Les bahasa Jepang dan hari Jumat selalu persatukan kami. Tapi 2 bulan ini, terasa sangat berbeda. Kakak sudah punya pacar lagi setelah beberapa saat yang lalu putus, terlebih dia dekat dengan teman les bahasa Jepang kami. Telisik terselidik nih, sii gadis sukanya sudah tingkat tinggi, entah apa yang kakak beri padanya sampai begitu banget. Aku sudah kenal baik dengan sii gadis, dan dia juga pernah bilang kalau akan melupakan kakak. Lupa sih lupa tapi kok status-statusnya di FB semua buat kakak. Ketemu kakak aja langsung update status. Adhek mana yang nggak naik pitam melihat kakaknya punya penggemar kaya’ gitu. Berulang kali aku juga ingatkan kakak supaya nggak memberikan harapan pada gadis-gadis yang suka padanya. Namun selalu saja nasihatku tidak digubris dengan jawaban cuek bebeknya, bahkan seringkali ia berdalih cuma berteman. Bagaimana mungkin begitu banyak gadis mendambanya, sedangkan kakak tidak pernah benar-benar serius memikirkan mereka semua? (termasuk aku). Apa seorang pria tidak akan mengerti ketulusan sebelum ia menjadi seorang suami. Aku cuma nggak ingin kakak dijudge PLAYBOY. Halah... makin menambah deritaku saja. Aduh, lagi-lagi rasa ngilu dileher dan bahu ini menghantui Jumat pagi cerahku. Aku cuma butuh minyak kayu putih untuk mengangkat semua beban ini. Capek hati, capek pikiran dan capek fisik. Kuambil botol mungil minyak kayu putih yang merknya sudah mendapatkan top brand dari dalam saku bajuku. Kuteteskan di telapak tangan, belum sempat pori-pori kulitku merasakan hangatnya olesan minyak kayu putih. Suara sii cerewet merusak segalanya.
“Biru!!! Kabar buruk...”
Jerit Senris sianambi menepuk bahuku dari belakang. Aku yang tersiksa makin susah saja karena tabiatnya itu. Gara-gara tersentak kaget sii mungil yang kugenggam sedari tadi, terhempas jauh tak berdaya.
“Ya... tumpah!!!”
Refleks aku segera berlari mengambil si mungil tak berdaya. Sementara, sang tersangka utama malah marah dan ngomel seenaknya.

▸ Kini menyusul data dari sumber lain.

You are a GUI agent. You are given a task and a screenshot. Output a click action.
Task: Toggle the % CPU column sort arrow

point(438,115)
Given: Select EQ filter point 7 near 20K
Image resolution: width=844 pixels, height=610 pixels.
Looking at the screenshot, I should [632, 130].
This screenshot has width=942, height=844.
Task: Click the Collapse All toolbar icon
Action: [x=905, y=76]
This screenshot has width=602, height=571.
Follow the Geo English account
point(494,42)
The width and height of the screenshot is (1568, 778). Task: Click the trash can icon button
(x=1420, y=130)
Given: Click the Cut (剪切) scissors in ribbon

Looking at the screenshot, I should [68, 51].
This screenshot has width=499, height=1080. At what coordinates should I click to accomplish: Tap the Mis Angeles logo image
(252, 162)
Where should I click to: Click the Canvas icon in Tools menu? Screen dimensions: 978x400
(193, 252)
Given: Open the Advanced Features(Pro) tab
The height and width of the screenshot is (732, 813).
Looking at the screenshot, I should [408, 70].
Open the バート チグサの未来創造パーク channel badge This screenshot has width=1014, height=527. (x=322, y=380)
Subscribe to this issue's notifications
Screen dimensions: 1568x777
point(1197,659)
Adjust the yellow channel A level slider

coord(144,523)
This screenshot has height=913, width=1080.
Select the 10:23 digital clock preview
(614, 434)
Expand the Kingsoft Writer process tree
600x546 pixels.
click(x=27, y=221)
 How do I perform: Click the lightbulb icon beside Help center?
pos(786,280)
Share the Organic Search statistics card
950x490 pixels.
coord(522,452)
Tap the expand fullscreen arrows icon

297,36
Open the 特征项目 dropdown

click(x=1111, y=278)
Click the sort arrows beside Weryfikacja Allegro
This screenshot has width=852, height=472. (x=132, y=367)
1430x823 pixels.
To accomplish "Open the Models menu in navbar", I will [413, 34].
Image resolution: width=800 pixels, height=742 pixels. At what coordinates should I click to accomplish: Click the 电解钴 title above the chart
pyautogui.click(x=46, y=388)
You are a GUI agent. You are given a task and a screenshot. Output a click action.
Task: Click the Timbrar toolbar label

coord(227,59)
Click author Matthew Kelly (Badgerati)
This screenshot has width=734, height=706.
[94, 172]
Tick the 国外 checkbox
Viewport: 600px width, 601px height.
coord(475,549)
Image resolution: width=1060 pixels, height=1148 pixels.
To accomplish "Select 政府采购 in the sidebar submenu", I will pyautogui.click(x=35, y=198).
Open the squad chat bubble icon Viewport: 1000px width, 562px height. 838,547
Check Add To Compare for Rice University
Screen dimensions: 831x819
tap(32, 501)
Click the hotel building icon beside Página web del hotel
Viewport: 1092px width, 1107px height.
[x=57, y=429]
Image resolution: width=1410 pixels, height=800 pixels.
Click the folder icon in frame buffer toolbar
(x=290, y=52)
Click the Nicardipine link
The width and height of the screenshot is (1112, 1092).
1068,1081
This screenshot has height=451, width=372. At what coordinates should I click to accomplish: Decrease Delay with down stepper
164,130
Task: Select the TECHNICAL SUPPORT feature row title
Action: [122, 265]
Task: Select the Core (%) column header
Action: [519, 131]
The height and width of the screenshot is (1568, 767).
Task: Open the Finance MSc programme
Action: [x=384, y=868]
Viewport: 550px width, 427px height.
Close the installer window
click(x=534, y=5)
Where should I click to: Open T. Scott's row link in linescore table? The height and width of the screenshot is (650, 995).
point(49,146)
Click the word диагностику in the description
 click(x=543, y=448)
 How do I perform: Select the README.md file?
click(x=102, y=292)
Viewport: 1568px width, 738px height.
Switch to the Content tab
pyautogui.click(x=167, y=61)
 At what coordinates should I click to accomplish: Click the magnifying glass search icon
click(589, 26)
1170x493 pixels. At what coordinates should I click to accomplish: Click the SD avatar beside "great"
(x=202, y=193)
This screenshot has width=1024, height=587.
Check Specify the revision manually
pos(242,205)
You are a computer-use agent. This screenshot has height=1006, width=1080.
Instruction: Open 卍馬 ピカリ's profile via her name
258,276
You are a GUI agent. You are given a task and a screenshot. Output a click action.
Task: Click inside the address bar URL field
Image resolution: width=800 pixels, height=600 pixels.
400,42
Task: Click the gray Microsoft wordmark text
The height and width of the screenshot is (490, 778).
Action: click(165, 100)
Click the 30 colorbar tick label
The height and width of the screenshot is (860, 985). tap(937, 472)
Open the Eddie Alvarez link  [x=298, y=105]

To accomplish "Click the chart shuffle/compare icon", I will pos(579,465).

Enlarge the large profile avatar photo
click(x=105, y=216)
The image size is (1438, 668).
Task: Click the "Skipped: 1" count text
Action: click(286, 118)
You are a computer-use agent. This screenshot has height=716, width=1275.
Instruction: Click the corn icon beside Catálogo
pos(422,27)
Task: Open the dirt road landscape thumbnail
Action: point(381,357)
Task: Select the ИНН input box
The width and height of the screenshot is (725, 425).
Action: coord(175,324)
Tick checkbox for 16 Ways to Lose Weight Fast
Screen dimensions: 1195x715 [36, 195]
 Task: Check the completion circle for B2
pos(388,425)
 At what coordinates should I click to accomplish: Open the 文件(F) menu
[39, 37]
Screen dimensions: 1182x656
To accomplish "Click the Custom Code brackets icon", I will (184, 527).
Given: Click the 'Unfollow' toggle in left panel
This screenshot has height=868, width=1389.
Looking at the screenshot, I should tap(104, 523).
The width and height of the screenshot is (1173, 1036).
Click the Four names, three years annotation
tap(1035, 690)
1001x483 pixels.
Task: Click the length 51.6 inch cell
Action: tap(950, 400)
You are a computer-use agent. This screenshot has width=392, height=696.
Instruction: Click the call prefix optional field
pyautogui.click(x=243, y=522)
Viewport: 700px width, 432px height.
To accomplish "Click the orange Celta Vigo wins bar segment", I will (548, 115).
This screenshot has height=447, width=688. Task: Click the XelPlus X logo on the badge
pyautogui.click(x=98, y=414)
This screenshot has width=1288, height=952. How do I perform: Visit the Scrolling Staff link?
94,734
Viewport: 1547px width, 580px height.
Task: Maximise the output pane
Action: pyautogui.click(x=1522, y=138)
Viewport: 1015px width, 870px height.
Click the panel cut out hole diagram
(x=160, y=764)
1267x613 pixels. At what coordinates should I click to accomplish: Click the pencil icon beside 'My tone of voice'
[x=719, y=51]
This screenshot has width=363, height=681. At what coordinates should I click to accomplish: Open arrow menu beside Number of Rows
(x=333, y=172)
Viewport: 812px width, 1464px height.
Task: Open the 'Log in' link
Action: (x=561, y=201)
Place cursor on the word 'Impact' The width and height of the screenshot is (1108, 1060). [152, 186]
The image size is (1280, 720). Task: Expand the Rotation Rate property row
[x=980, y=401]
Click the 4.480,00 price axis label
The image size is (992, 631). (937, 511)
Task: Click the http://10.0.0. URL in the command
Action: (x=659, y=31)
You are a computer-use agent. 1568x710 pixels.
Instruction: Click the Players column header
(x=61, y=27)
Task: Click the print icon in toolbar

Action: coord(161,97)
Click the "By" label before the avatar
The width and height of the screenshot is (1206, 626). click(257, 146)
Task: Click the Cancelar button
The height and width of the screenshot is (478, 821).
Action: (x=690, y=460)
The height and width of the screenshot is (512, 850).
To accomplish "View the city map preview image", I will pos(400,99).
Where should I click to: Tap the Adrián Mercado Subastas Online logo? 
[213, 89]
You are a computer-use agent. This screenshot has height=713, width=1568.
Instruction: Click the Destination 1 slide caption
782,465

“Haduh... Minyak kayu putih!!! Aku nggak suka!!! Pusing!!! Pusing!!!”
Cuap-cuap Senris sambil menutup hidung peseknya. Rasain, toh aku nggak sengaja kok. Dasar emang hiperaktif aja itu anak.

Minyak kayu putih yang tadinya tinggal setengah botol,sekarang tinggal beberapa tetes saja. Yang lain tumpah percuma dilantai rumah keduaku, kelas X-C. Hiruk pikuk saudara-saudariku terpecahkan oleh senyum simpul manis Mia yang baru saja datang. Aku dan Mia punya kisah cinta serupa tapi tak sama. Satu gadis yang sama terlibat dalam 2 kisah cinta berbeda. Tiwi, gadis berkulit putih halus dan berambut lurus denagn gestur kurus ini adalah sii gadis yang masuk kedalam cerita cintaku dan Mia. Kami sepakat untuk rela walau tidak ikhlas kalau-kalau Tiwi sama kakak ataupun mantan Mia. Tapi masalahnya sii Tiwi ini tidak tulus pacaran sama mantannya Mia. Udah punya pacar tapi tetap aja masih ngarepin kakak. Nah, disinilah kami perlu kerjasama untuk memberi sedikit pelajaran pada Tiwi. Sempat terpikir dibenakku alangkah baiknya jika Tiwi bersama kakak saja agar Mia bisa balikan sama mantannya. Namun relakah aku? Tentu tidak. Begitu rumitnya cinta begini (Tangga). Senyum manisnya menyapaku dengan kehangatan.
“Biru, bagaimana jadi kan?”
Senyumnya makin melebar ketika ia berucap.
“Eh jadi apaan Mi?”
Sahutku santai sambil memasukkan sii mungil kedalam saku kanan seragam pramukaku. Haduh, pikunku kumat lagi.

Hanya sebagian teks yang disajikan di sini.